Herbert West is at it again

Brian Yuzna puts the guts into the Frankenstein story

In 1985 Brian Yuzna produced the gory classic Re-animator, loosely based of a series of stories by Howard Philips Lovecraft from about 75 years earlier. Four years later Yuzna had put on a few more producer credits and even directed a film, so he decided to have a shot at a Re-Animator sequel. The story is the ongoing adventure of Herbert West and his experiments in resurrecting the dead. Due to the imperfect nature of the experiments, Herbert moves around a lot.
Thanks to some of the first films over the top reanimation scenes, it developed quite a following, and launched the career of cult actor Jeffrey Combs. That original film ended with Dan Cain (Bruce Abbott) having lost his girlfriend Megan Halsey (Barbara Crampton) going for the bright green reanimating fluid once more.

Looking for a little head ?

If you haven’t seen the first film, you will miss out on the relationships of some of the continuing characters, but this isn’t such a complex film that you will miss out on much (though if you are interested, there is a good version available as an import called the Elite Millennium edition). This film opens with West and Cain working in an army field hospital (which is straight out of one of the original short stories, though updated from WW1). Unfortunately, the war turns badly and they return to Misatonic University, and to a lovely house by the cemetery to continue their strange experiments. As you may guess from the title, Meg does make an appearance of sorts, as West and Cain assembly various body parts in order to bring her back, better than ever.
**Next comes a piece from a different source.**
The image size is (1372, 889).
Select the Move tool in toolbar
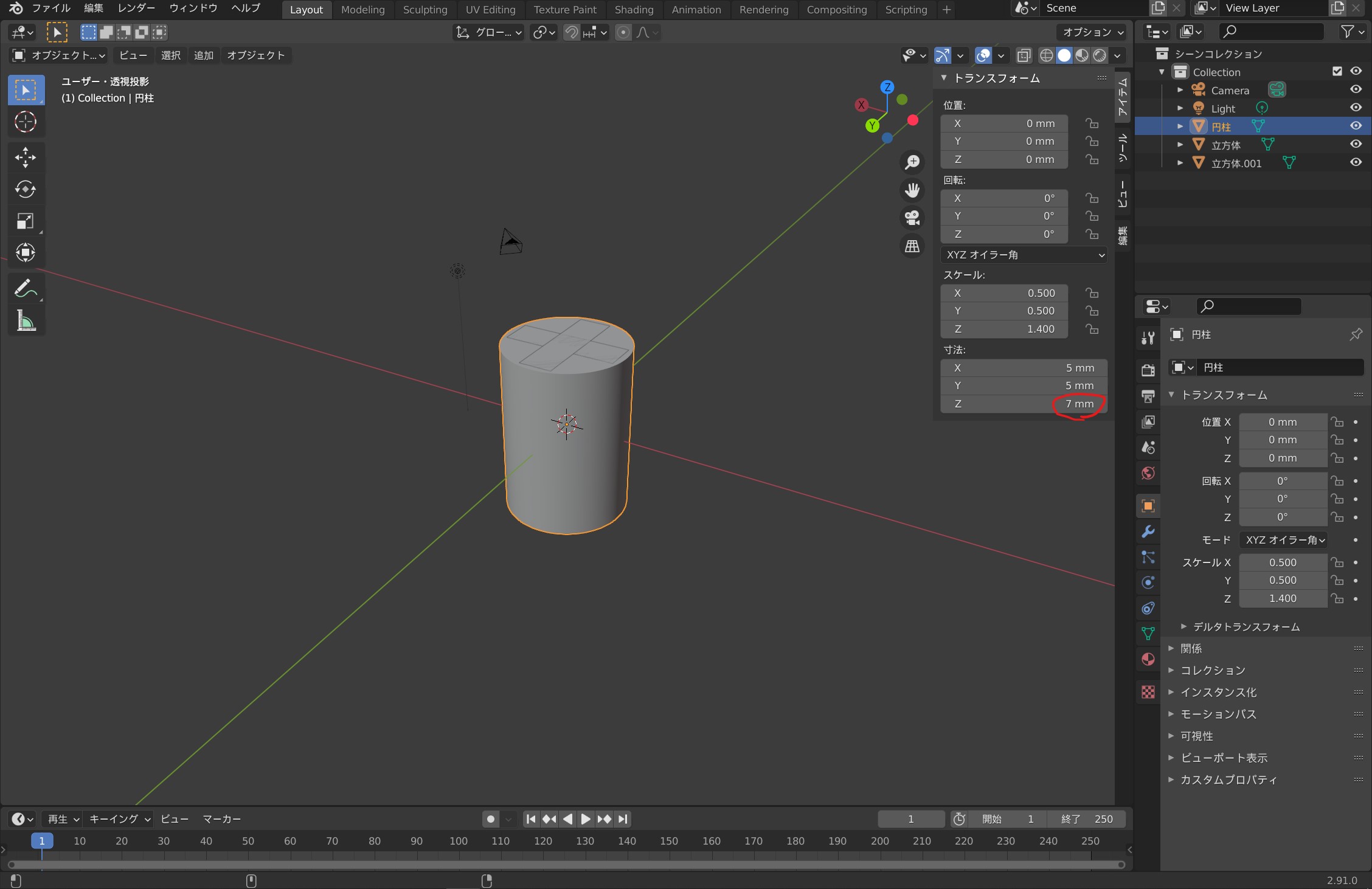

There is gore. You got flying body parts aplenty, and the story is relatively strong, dealing with the trouble reanimating a dead body can cause better than Kenneth Branagh’s Frankenstein (1994). There isn’t the lunacy that the first film displayed as it careered from bizarre scene to scene, but this is still a bucket of fun.

The biggest disappointment about this DVD is the picture quality. It is abysmal. There are a good amount of extras, including two commentaries, a deleted scene and a featurette, but the disc is really let down but the dark grainy quality of the features’ picture.

A good lark, gory, funny, but not scary.